Movie: Dawn of the Dead

Our Rating: 3.00

Strange as it may now seem, the ghoulishly pithy sequel to George A. Romero's "Night of the Living Dead" was released just as the shopping mall was becoming a cornerstone of American life. Most communities still didn't have one, and that awed distance lent just the right paranoiac atmosphere to Romero's story, in which a quartet of human plague survivors fended off the attacks of zombiefied "consumers" compelled to congregate at a shrine of commercialism. There was something profoundly disturbing about seeing the unkempt undead shuffle up escalators as Muzak droned endlessly in the background; the image supported the idea of the shopping center as a cold, indomitable megalith that could go right on living after the rest of us were gone.

Now, of course, the mall is as familiar a leisure environment as our own living room. It's just another place to go, and thus this slick remake is just another movie to see. Instead of blood-soaked social commentary, it settles for a mischievous mélange of popcorn-flick set pieces -- a few of them admittedly brilliant. There's a memorably twisted maternity scenario, an apocalyptic vehicular breakout and a spirited round of shoot-the-zombie target practice played with a friendly fellow stationed on the roof of a neighboring gun shop. (Next-door neighbors? So much for panicked desolation.)

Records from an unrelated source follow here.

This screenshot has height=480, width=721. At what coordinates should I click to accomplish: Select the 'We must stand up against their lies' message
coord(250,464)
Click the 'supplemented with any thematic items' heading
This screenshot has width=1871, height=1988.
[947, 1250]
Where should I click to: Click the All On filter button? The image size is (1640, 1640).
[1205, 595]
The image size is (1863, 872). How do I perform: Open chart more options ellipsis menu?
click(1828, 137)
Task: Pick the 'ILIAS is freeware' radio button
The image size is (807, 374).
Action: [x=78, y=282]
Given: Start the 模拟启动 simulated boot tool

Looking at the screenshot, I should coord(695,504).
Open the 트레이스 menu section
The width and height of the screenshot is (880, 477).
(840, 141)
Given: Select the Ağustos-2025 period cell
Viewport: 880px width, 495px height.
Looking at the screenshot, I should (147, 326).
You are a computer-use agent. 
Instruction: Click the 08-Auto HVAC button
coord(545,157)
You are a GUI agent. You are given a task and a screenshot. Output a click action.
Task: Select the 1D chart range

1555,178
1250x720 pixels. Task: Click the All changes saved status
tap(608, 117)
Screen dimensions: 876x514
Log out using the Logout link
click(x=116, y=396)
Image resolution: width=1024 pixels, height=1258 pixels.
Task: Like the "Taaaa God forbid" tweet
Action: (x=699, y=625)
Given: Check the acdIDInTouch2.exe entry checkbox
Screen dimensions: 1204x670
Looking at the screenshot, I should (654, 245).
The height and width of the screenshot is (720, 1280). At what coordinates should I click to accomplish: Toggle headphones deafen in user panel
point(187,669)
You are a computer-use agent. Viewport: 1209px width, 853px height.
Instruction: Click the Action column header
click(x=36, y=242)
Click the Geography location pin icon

As conceived by first time-director Zack Snyder and screenwriter James Gunn (a Troma vet who penned the Scooby Doo movies -- ruh-roh!), the remake ups the stakes a bit, starting off with a larger number of trigger-happy refugees and bringing in even more as the world outside goes to hell in a handcart. There are so many new faces to greet, in fact, that their individual personality arcs tend to get crammed right out of the story. At the screening we attended, one in-the-know fellow assured his friends that the DVD version would include several more minutes of "character stuff." Frankly, we pine for the days when such "extras" were included in the actual movie, but at least we have a future shopping experience to look forward to -- at the mall, naturally.